Someone brought up the traditional Fourth of July parade. The parade consists of the police car, fire engine, ambulance, a bunch of kids on decorated bikes, and several antique cars. It lasts exactly five minutes, the time it takes to drive very slowly along Main Street from the post office to the library. Afterward, everyone sings patriotic songs on the library steps for about 15 minutes and then goes home.
Someone said, "Let's organize a picnic after the songs. I have a map of the old neighborhoods in town based on where the old schools were. Maybe we could post the map and have name tags so people could meet their neighbors."
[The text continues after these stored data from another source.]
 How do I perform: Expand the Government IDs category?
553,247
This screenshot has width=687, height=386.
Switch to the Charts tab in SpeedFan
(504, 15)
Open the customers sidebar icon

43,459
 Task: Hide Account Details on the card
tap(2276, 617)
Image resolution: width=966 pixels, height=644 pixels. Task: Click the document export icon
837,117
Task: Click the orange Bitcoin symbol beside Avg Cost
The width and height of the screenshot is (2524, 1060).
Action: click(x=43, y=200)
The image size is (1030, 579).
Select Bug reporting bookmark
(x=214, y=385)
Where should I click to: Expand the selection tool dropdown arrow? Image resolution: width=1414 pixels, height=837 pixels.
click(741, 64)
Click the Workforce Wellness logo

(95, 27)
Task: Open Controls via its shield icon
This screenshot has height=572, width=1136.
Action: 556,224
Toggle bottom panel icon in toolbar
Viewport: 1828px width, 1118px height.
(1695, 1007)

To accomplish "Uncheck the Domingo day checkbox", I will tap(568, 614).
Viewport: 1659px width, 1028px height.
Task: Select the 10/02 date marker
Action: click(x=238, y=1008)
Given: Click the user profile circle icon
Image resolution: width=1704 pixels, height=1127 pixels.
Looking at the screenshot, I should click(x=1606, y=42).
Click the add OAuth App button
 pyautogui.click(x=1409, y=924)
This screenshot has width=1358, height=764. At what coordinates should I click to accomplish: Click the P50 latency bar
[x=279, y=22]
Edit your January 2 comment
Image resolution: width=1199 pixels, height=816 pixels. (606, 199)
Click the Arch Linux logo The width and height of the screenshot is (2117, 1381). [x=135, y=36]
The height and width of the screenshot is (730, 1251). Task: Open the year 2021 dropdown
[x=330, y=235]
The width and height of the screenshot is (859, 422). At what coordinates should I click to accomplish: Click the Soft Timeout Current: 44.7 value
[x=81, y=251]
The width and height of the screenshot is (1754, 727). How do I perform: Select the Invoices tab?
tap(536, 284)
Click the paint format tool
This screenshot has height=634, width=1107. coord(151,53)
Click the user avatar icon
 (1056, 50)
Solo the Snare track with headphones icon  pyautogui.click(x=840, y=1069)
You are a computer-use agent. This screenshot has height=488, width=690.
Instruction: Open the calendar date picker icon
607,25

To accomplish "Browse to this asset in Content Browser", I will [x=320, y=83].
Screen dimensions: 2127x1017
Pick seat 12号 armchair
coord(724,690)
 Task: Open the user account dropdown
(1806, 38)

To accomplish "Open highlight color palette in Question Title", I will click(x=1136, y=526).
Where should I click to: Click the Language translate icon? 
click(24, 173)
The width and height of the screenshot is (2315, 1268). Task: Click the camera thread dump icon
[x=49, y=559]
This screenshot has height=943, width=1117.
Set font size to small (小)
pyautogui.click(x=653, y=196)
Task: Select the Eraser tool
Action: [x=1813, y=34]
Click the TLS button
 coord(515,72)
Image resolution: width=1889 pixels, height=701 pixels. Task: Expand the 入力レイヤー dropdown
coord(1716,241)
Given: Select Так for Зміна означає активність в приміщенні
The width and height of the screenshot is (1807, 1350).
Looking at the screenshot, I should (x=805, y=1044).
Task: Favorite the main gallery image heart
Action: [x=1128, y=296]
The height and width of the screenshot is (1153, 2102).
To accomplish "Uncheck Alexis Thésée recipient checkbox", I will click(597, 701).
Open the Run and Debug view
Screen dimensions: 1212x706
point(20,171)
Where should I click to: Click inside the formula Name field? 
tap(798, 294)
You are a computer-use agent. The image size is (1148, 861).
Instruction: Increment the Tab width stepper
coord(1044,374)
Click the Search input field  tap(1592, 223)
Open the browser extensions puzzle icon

By the end of the conversation, we'd planned a picnic with the neighborhood map and a watermelon-seed-spitting contest.
The Fourth of July was hot and sunny, the parade lasted five minutes, and we sang on the library steps. We set up the map, name tags, and watermelon in a shady area next to the library. The map was a great hit. People connected over shared history they didn't know they had.
But it was the watermelon that made the day. Everyone from the oldest grandmother to the littlest kid ate watermelon, and more than 30 people competed in the seed-spitting contest. It didn't matter whether you were a newcomer or an old-timer, it just mattered how far you could spit a seed. The woman who won spat her seed an impressive 30 feet. She laughed and said growing up with older brothers sure helped.
After most people had left, a little group sat talking about this small success and what we could do next year. I smiled as I looked around. Some of us had lived in town for a few years, and some were 13th generation residents.
Our plan had worked.
The rift didn't feel as wide, and I could see the beginnings of a bridge - a bridge built partly with watermelon seeds.